JOMBANG, KabarJombang.com – Pemerintah Kabupaten (Pemkab) Jombang terus menunjukkan komitmennya dalam mempercantik tata ruang kota. Melalui Dinas Pekerjaan Umum dan Penataan Ruang (PUPR), pemerintah daerah gencar menertibkan tiang-tiang internet yang berdiri tanpa izin dan dinilai mengganggu keselamatan serta estetika lingkungan.
Hingga pertengahan Oktober 2025, sebanyak 152 tiang internet telah dibongkar dari berbagai titik di kawasan perkotaan. Salah satu lokasi terbaru yang menjadi sasaran penertiban adalah Jalan Kusuma Bangsa, area yang dikenal padat aktivitas masyarakat dan banyak dipenuhi tiang jaringan tidak beraturan.
Kepala Dinas PUPR Kabupaten Jombang, Bayu Pancoroadi, menyebut bahwa kegiatan ini merupakan langkah berkelanjutan dalam menegakkan ketentiban tata ruang sekaligus menjaga wajah kota agar tetap indah dan aman.
“Penertiban kami lakukan secara bertahap di sejumlah wilayah. Saat ini sudah 152 tiang berhasil dibongkar, dan jumlahnya kemungkinan masih akan bertambah karena ada beberapa titik baru yang sedang kami pantau,” jelasnya, Selasa (21/10/2025).
Menurutnya, pembongkaran dilakukan bukan hanya demi ketertiban, melainkan juga untuk menjamin keselamatan warga dan pengguna jalan.
Banyak tiang ditemukan berdiri sembarangan menutupi rambu lalu lintas, menghalangi pandangan pengendara, hingga terlalu dekat dengan jalur pejalan kaki.

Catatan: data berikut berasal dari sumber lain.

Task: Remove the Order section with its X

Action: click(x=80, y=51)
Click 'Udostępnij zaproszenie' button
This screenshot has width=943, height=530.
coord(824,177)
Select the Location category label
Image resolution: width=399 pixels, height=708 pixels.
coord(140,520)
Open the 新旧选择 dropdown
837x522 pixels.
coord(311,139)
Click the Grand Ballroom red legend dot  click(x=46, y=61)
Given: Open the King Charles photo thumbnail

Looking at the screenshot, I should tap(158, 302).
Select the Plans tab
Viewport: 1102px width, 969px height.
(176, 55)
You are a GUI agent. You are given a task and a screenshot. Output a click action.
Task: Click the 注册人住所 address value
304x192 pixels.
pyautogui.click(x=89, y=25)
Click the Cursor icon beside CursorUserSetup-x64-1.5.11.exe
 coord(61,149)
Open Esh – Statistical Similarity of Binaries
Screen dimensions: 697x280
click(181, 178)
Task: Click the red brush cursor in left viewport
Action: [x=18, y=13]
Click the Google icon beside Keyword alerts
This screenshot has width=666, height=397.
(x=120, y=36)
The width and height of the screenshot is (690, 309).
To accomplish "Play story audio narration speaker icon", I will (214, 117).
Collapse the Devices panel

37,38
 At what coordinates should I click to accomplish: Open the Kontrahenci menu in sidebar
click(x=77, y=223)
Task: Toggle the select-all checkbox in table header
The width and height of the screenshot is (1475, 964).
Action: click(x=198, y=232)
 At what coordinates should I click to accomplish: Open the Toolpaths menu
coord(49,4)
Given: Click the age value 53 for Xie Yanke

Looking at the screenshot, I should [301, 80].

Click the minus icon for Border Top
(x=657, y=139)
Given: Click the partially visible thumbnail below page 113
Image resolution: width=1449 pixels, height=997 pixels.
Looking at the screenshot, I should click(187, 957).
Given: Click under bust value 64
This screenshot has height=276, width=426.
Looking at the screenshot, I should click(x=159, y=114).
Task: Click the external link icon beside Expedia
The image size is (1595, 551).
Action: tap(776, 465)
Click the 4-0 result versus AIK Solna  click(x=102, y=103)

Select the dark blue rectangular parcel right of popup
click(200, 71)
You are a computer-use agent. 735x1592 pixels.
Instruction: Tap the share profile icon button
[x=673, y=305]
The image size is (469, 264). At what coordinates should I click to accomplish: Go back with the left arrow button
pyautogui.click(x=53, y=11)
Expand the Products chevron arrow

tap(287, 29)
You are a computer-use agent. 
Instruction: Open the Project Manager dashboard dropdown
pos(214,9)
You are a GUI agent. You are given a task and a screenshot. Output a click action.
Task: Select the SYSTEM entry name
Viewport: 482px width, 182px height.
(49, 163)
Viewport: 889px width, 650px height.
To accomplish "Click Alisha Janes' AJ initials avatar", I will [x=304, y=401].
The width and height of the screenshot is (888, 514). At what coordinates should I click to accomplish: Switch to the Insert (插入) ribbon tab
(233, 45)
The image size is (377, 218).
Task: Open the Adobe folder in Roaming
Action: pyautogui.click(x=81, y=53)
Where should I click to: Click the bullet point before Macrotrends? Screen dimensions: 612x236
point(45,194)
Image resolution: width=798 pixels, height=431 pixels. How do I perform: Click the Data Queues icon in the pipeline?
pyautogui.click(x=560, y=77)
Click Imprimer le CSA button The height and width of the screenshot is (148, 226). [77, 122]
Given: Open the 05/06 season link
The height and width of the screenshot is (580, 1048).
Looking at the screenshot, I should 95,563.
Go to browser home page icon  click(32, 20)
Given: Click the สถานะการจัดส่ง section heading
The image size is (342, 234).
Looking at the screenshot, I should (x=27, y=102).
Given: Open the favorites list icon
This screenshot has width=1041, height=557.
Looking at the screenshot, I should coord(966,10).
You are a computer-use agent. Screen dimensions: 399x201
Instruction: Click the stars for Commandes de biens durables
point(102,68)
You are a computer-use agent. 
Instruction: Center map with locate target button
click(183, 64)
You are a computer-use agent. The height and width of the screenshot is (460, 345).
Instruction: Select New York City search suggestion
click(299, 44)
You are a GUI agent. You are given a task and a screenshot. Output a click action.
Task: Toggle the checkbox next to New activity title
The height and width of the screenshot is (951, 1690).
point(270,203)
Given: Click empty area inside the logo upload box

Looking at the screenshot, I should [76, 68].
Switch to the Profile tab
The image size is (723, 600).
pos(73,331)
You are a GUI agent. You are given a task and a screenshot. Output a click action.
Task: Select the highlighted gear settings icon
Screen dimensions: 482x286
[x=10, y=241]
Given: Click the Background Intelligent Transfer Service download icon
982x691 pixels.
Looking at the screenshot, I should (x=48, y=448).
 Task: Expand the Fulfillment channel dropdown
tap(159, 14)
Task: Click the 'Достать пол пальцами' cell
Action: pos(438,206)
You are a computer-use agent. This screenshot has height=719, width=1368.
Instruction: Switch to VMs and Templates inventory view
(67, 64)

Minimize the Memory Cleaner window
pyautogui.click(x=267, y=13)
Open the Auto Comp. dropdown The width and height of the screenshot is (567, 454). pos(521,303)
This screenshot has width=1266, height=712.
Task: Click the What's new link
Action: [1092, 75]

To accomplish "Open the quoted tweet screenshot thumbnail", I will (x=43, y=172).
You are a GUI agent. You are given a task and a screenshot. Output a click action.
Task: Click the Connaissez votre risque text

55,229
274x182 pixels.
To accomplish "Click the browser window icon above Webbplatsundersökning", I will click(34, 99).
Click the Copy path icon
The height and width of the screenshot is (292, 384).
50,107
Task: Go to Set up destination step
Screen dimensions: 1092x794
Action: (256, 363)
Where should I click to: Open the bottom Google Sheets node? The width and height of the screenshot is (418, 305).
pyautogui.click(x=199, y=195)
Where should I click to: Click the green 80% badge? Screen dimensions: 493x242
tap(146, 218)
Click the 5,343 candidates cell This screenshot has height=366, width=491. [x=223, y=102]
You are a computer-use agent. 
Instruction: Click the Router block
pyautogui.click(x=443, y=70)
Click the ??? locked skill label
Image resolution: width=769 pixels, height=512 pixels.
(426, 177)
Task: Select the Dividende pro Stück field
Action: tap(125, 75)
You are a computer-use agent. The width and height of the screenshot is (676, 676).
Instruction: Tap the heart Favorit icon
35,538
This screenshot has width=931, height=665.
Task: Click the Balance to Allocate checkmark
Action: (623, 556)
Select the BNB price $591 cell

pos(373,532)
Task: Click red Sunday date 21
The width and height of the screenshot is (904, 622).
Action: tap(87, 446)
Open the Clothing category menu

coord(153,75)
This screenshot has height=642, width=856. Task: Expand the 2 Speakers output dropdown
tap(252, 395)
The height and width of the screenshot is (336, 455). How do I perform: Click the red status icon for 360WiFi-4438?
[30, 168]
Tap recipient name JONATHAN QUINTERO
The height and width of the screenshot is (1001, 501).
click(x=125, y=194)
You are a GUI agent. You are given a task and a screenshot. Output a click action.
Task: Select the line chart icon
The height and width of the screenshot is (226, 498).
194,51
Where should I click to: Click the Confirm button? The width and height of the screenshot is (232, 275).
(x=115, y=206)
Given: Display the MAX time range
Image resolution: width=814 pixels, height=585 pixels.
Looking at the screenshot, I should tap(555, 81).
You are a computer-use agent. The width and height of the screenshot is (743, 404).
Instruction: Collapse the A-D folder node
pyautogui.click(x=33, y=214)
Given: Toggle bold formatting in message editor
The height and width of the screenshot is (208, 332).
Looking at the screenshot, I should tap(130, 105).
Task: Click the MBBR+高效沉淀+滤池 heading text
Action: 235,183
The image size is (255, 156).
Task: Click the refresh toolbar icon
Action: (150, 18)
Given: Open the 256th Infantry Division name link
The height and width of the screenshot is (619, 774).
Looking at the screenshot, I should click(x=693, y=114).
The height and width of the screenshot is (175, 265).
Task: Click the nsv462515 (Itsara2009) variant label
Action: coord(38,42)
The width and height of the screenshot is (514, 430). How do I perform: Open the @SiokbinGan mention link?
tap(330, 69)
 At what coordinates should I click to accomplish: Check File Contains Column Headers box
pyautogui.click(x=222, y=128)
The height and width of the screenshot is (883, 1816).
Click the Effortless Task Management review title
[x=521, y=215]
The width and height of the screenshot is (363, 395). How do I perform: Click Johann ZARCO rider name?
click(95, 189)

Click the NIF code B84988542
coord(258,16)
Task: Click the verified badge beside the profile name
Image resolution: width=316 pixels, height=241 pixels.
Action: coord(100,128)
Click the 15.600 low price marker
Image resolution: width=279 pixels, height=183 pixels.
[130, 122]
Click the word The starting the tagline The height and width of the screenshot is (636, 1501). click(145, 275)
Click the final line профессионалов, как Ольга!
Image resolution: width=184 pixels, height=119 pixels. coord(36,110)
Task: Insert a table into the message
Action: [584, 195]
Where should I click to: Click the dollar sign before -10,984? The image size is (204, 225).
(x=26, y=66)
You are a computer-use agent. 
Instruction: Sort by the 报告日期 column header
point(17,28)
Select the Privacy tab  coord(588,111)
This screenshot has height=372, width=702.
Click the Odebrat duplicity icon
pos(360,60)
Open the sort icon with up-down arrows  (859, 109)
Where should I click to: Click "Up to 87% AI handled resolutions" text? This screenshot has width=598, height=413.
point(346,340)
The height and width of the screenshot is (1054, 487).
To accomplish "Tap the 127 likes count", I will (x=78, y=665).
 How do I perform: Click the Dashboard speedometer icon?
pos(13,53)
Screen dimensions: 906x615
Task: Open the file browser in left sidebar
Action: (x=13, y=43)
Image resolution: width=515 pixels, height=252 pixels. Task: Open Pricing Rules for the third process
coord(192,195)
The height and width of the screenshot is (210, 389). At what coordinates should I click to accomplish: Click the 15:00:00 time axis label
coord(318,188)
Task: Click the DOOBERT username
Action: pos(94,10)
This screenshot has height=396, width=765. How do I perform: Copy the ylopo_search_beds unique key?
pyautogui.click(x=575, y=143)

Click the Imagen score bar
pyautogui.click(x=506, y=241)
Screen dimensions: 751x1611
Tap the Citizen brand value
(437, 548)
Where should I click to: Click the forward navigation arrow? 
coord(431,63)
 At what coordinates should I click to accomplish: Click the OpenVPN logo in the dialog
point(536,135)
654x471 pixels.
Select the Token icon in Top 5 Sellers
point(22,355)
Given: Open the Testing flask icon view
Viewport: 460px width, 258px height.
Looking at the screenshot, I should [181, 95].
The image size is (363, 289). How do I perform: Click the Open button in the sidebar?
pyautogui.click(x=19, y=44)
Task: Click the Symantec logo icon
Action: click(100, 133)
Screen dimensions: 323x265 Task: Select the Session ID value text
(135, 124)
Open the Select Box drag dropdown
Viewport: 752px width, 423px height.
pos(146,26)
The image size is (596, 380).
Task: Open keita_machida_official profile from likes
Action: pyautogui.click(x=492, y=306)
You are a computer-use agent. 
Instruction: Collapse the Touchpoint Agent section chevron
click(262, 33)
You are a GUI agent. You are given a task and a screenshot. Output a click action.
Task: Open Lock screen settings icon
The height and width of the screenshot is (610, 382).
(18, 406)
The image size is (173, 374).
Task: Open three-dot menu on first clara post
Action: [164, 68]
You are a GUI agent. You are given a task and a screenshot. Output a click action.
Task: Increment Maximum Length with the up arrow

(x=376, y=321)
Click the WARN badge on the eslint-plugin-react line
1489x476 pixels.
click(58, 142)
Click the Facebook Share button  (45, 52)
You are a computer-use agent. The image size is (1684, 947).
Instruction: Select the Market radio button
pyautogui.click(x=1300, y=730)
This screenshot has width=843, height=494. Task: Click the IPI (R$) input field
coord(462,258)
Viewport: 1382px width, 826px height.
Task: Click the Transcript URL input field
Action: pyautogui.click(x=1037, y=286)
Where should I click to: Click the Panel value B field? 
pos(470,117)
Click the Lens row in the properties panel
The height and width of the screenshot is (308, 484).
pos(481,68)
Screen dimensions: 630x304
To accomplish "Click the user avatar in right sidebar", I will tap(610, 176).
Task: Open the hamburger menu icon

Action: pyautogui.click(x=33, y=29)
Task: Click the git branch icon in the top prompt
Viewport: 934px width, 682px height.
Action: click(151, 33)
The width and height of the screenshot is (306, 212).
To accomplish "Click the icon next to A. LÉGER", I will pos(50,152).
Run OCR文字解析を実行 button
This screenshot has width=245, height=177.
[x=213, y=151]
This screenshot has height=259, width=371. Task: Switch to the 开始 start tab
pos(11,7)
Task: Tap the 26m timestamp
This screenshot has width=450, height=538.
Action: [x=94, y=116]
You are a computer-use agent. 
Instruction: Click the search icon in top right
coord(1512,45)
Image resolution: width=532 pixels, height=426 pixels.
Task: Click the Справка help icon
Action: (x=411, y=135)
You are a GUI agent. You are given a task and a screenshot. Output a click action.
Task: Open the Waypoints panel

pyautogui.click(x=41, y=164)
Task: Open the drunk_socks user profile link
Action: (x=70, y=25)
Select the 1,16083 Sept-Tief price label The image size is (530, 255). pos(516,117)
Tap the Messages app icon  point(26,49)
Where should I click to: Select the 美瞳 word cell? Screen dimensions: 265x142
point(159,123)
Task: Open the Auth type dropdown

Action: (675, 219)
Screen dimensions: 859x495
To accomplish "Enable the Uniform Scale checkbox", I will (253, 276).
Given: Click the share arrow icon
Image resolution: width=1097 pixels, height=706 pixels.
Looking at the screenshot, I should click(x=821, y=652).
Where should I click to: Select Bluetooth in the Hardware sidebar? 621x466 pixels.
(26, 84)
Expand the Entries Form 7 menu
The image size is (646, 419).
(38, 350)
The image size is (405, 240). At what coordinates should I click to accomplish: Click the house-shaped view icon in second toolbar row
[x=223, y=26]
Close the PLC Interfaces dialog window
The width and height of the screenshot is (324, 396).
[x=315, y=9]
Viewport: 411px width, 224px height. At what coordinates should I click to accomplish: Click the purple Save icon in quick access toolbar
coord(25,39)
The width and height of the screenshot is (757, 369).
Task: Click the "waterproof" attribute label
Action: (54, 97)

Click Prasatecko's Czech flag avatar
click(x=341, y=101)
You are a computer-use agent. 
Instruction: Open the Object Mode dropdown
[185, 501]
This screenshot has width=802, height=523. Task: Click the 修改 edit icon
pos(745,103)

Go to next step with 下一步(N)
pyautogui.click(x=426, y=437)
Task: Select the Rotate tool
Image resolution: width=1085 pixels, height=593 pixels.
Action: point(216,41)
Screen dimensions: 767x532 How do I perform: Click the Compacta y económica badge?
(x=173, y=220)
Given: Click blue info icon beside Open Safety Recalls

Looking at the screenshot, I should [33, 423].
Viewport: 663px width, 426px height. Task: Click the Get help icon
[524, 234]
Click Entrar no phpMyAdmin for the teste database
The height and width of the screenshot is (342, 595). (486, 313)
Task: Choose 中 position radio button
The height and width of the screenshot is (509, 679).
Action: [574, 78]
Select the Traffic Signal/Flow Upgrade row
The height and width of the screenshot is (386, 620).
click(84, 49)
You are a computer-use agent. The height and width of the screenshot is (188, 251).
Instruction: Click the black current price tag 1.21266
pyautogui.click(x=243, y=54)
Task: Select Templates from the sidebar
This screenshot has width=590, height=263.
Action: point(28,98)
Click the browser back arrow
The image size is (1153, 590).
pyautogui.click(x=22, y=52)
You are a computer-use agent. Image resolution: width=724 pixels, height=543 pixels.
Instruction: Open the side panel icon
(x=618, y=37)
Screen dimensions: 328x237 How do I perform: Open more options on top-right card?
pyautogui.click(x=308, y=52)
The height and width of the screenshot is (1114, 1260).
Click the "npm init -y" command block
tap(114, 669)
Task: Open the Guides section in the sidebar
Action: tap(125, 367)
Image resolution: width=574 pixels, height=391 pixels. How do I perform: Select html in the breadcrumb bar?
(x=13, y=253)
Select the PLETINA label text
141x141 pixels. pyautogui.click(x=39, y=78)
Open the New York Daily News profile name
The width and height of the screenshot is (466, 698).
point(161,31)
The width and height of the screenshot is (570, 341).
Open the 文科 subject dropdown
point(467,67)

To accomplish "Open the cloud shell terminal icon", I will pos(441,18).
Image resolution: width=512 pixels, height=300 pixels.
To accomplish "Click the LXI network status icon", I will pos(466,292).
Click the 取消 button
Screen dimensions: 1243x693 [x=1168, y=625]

“Kondisi seperti itu jelas membahayakan dan merusak keindahan kota,” tegasnya.
Dinas PUPR juga menggandeng para penyedia layanan internet (provider) agar proses penataan berlangsung efektif dan berkesinambungan.
Ia berharap seluruh penyedia jasa ikut bertanggung jawab menata jaringan mereka sesuai aturan.
“Kami mengajak semua provider untuk bersama-sama menjaga ruang publik. Ini bukan sekadar soal estetika, tetapi juga soal keselamatan masyarakat,” tambahnya.
Dinas PUPR Jombang akan melakukan pemantauan rutin dan evaluasi terhadap instalasi infrastruktur jaringan internet.
Upaya ini merupakan bagian dari strategi besar Pemkab Jombang untuk menciptakan kota yang tertib, aman, dan selaras dengan tata ruang yang berlaku.
Dengan langkah penertiban berkelanjutan ini, pemerintah berharap wajah Kota Jombang kian tertata, nyaman dipandang, serta memberikan ruang publik yang aman bagi seluruh masyarakat.